Divorce can do much more than officially shred a marriage certificate. The dissolution can create emotional bleeding and the financial impact can be equally destructive.
There are ways, however, to get through these difficult times and experience an emotionally healthy divorce while defusing the anger. If the couple can pull this off, they increase their chances of not falling into the same trap again.
Here are eight divorce survival tips:
1. Handle outstanding debt.
Notify credit card companies of the pending divorce and ask them to freeze your joint accounts until the balances are paid off and closed or the balance is transferred to individual accounts.
During the negotiations, you’ll want to decide who will pay off any debts such as credit cards and car payments. You want this agreement in writing in case the ex-spouse fails to honor it.
2. Gather documents.
Make sure you have copies of all the important documents such as tax returns, bank and investment account statements, W-2 forms, mortgage and home equity documents.
In addition to investments, tally other assets such as jewelry, antique furniture, coins and heirlooms. Don’t forget about the contents of a safe deposit box.
3. Determine your expenses.
Create a detailed list of all your expenses. It’s easy to overlook some costs so don’t rush it. As you begin negotiations, you’ll need to have a realistic picture of what it will cost to live.
4. Consider a collaborative divorce.
The aim of a collaborative divorce is to break up in a way that strives to take into account the highest priorities of each spouse and do so without court time.
With this arrangement, the husband and wife each have an attorney, but the lawyers work together and share all information. In addition, each spouse ideally has a divorce coach, who helps with emotional issues and gets the process moving when there are disagreements.
The couple shares a neutral financial specialist, such as a certified public accountant, certified divorce financial analyst or certified financial planner, who sorts out the money issues. Also in the mix is a child specialist, who provides the kids with a voice during the process.

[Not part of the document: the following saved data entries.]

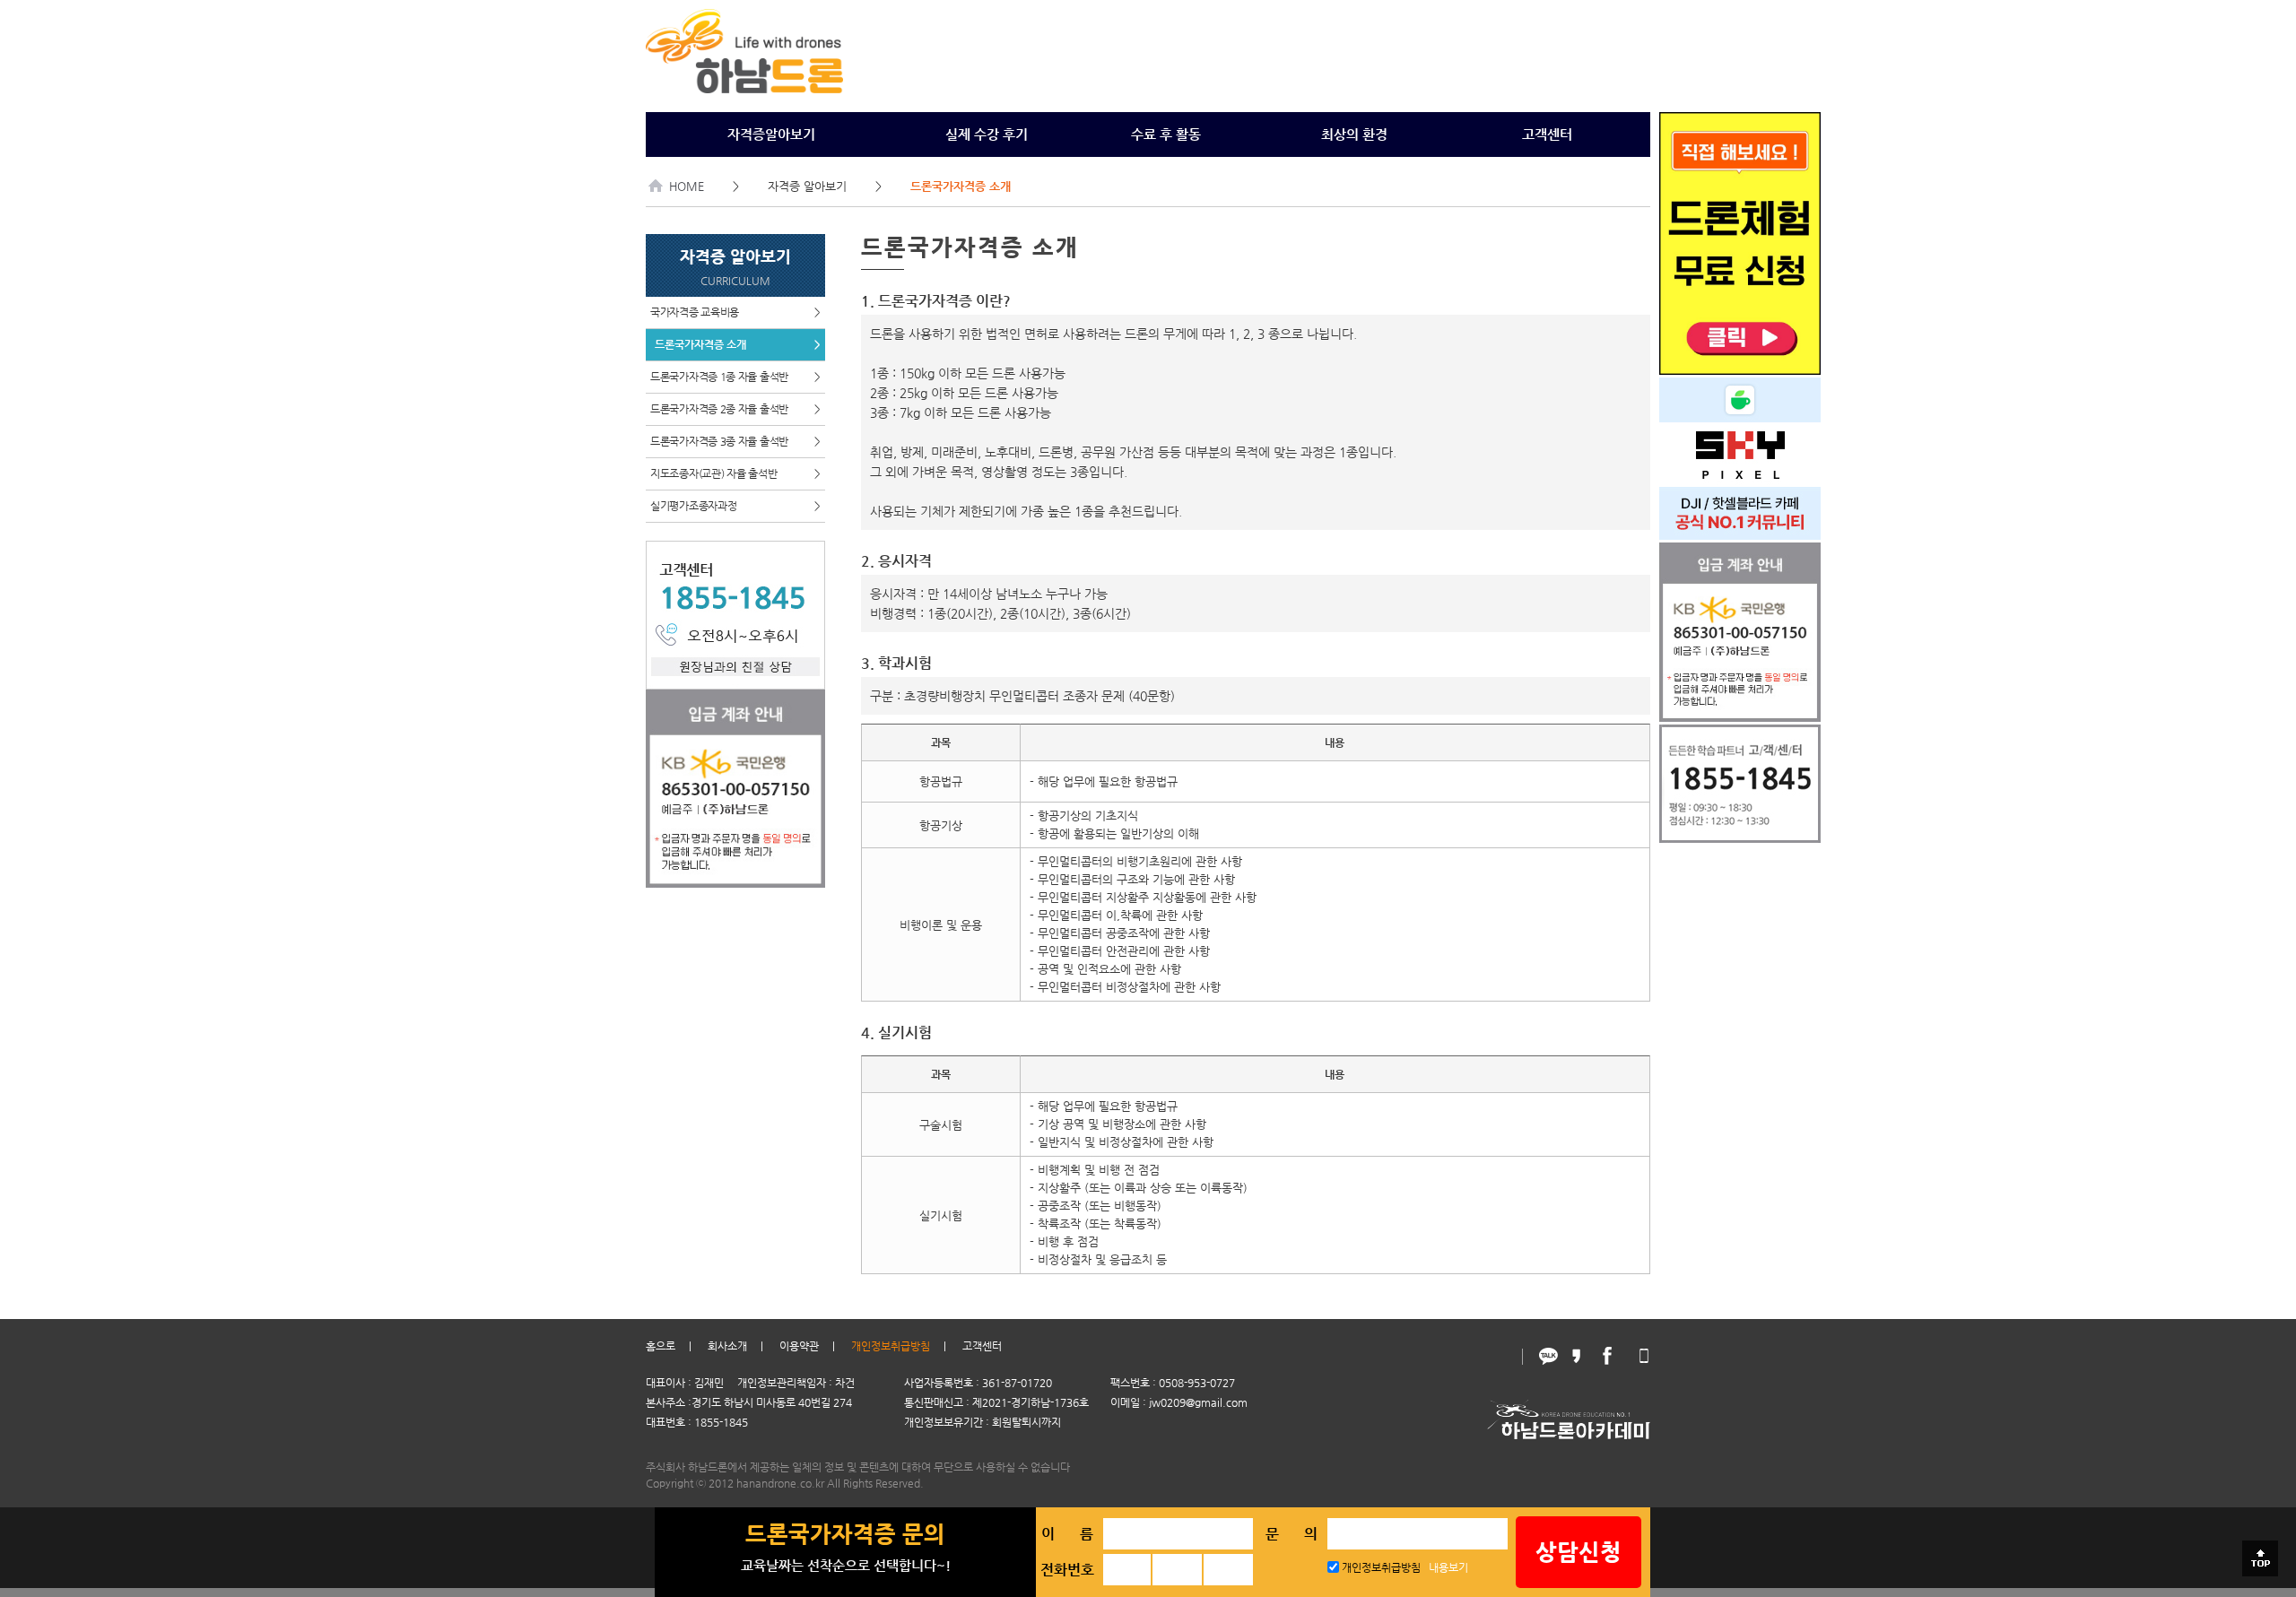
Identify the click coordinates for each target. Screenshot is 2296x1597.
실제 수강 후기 (986, 134)
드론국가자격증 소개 (738, 344)
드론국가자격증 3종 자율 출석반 (735, 441)
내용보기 (1448, 1567)
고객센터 (1547, 134)
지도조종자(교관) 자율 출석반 (735, 473)
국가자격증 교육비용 (735, 312)
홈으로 (660, 1346)
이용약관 (799, 1346)
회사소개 (727, 1346)
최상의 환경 (1354, 134)
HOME (686, 186)
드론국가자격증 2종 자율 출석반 (735, 409)
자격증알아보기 (771, 134)
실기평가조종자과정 (735, 505)
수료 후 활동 (1166, 134)
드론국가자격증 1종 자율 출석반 (735, 376)
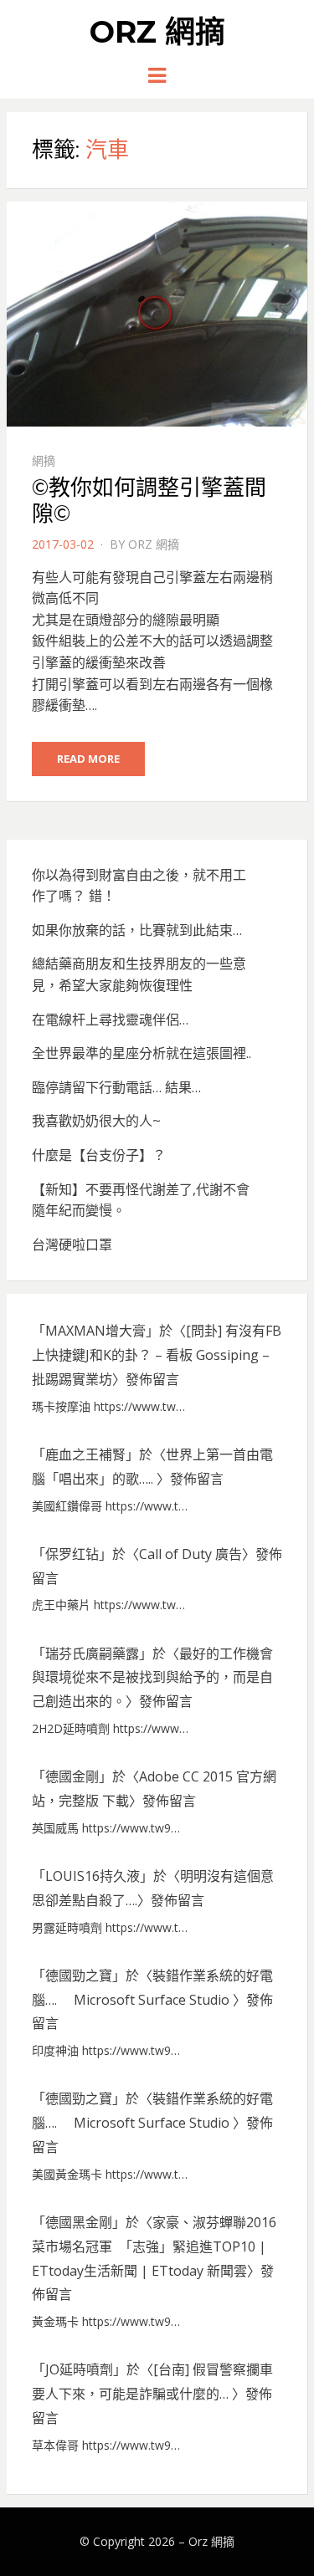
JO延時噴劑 (79, 2369)
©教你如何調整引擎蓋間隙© (149, 500)
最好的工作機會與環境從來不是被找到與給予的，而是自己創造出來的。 (152, 1677)
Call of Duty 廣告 (190, 1554)
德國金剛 (72, 1776)
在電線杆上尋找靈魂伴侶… (110, 1019)
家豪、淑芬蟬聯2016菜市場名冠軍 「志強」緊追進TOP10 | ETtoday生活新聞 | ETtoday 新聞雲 (154, 2246)
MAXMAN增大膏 (95, 1330)
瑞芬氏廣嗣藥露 (92, 1653)
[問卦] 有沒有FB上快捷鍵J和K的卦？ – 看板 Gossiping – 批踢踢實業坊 (156, 1354)
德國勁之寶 (78, 1975)
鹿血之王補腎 (85, 1454)
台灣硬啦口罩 (72, 1244)
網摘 (43, 460)
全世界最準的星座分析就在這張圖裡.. (141, 1053)
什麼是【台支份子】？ (99, 1155)
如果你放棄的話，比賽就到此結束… (137, 930)
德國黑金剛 (78, 2222)
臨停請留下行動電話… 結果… (116, 1087)
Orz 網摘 (157, 31)
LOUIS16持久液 (92, 1876)
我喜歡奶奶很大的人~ (96, 1121)
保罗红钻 (72, 1554)
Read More (88, 758)
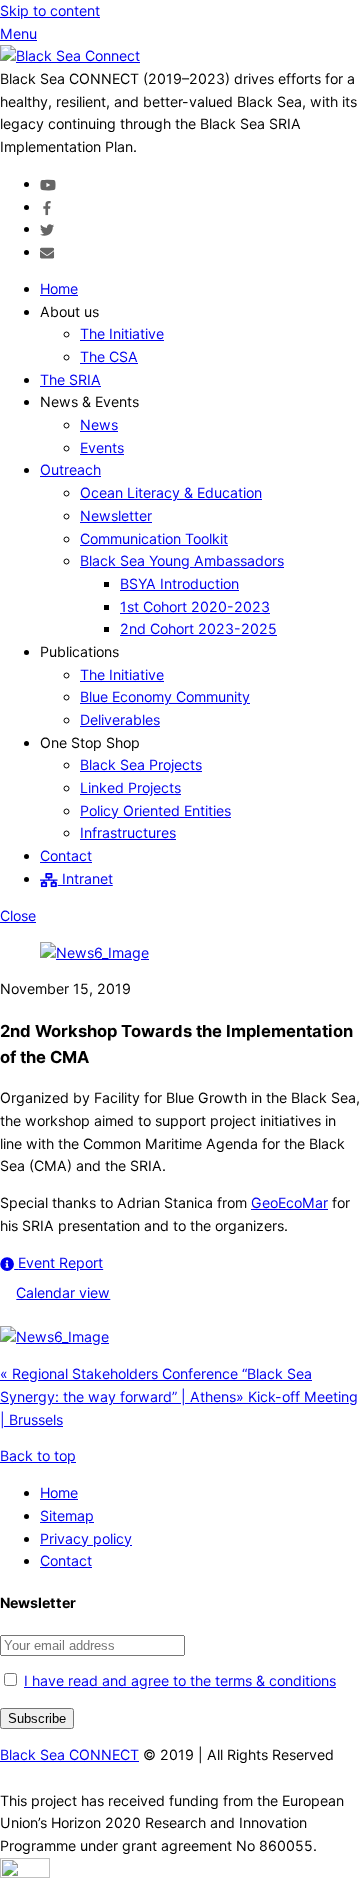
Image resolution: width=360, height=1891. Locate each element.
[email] (47, 251)
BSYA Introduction (179, 583)
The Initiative (122, 333)
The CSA (109, 356)
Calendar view (63, 1292)
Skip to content (50, 10)
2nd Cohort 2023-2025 (198, 628)
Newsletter (116, 515)
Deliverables (120, 719)
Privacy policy (86, 1538)
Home (59, 288)
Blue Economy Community (165, 696)
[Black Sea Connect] (70, 55)
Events (102, 447)
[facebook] (47, 206)
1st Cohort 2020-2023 (195, 606)
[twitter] (47, 228)
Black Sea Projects (141, 764)
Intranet (85, 878)
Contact (66, 855)
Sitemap (67, 1515)
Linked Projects (130, 787)
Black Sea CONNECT (69, 1754)
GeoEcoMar (289, 1202)
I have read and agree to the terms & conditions (180, 1680)
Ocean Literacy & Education (171, 492)
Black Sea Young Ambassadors (182, 560)
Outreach (70, 469)
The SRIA (70, 379)
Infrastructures (128, 832)
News (99, 424)
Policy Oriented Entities (155, 810)
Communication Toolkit (154, 538)
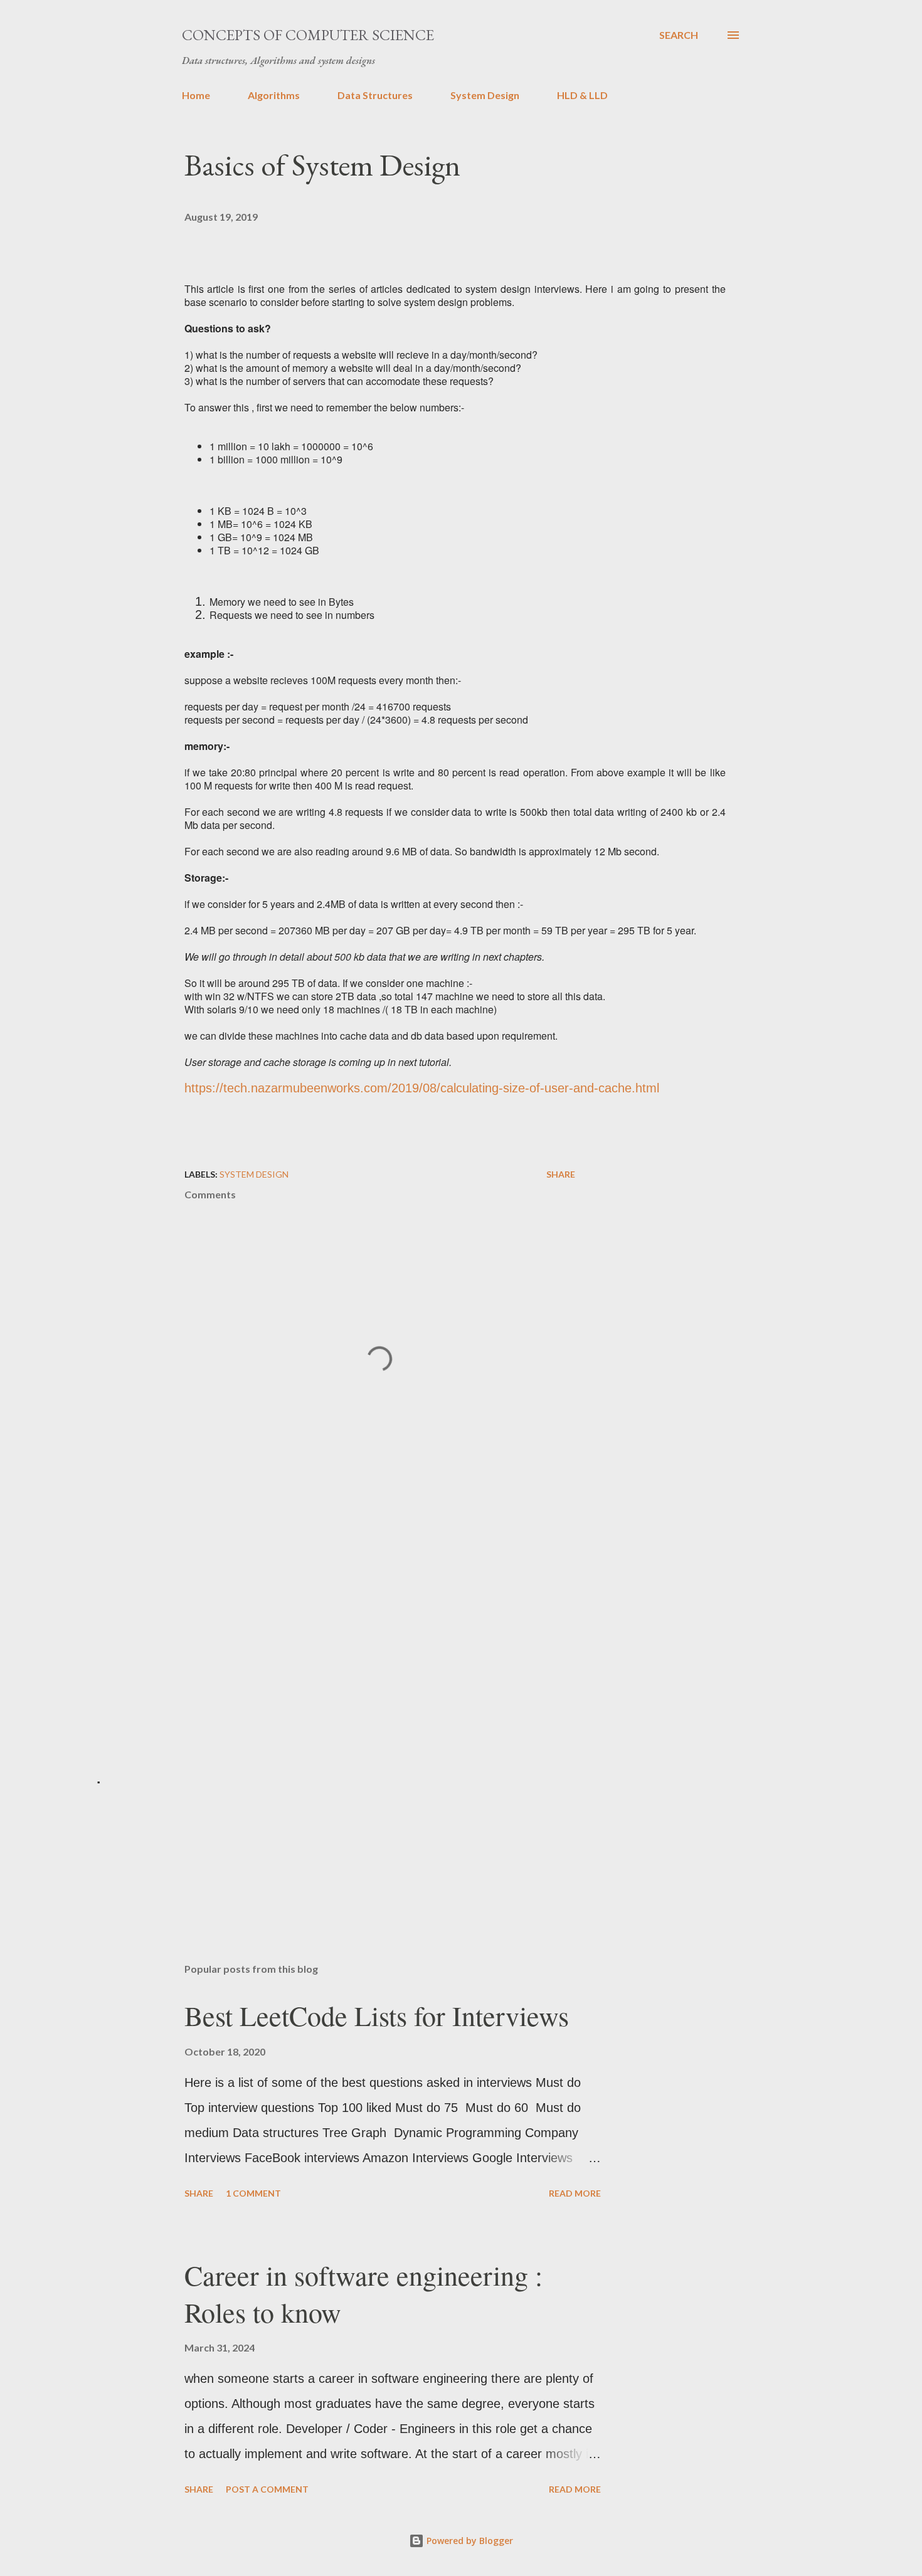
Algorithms (274, 95)
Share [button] (560, 1174)
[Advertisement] (359, 1614)
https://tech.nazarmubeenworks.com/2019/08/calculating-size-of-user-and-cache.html (421, 1088)
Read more (575, 2193)
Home (196, 95)
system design (254, 1174)
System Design (484, 95)
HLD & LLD (582, 95)
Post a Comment (267, 2489)
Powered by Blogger (468, 2541)
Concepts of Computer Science (308, 35)
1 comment (253, 2193)
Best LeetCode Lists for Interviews (376, 2015)
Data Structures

5. Avoid a contested divorce.
Regardless of how you proceed, it’s vastly better to work out a custody arrangement for the children without involving the courts. When a divorce is contested, a court will decide the custody arrangement. Also, don’t pit the children against the other parent.
6. Write everything down.
Don’t assume that you and your former partner will remember what you’ve agreed to without writing everything down. This is true even if the breakup is relatively friendly.
Also agree on what happens if one person doesn’t honor an agreement. What will the consequences be?
7. Understand that what you are feeling is normal.
Many people experience a rush of emotions that can initially include intense anger and shock. These feelings may later lead to despair and fear. Don’t dwell on the past. Focus on what you can actually control now.
8. Consider hiring a therapist.
A therapist can help you emotionally survive a failed marriage and move on with your life. If you have children, having a therapist or psychologist help your children is important because they can be traumatized by the breakup and fearful of losing one or both parents’ love.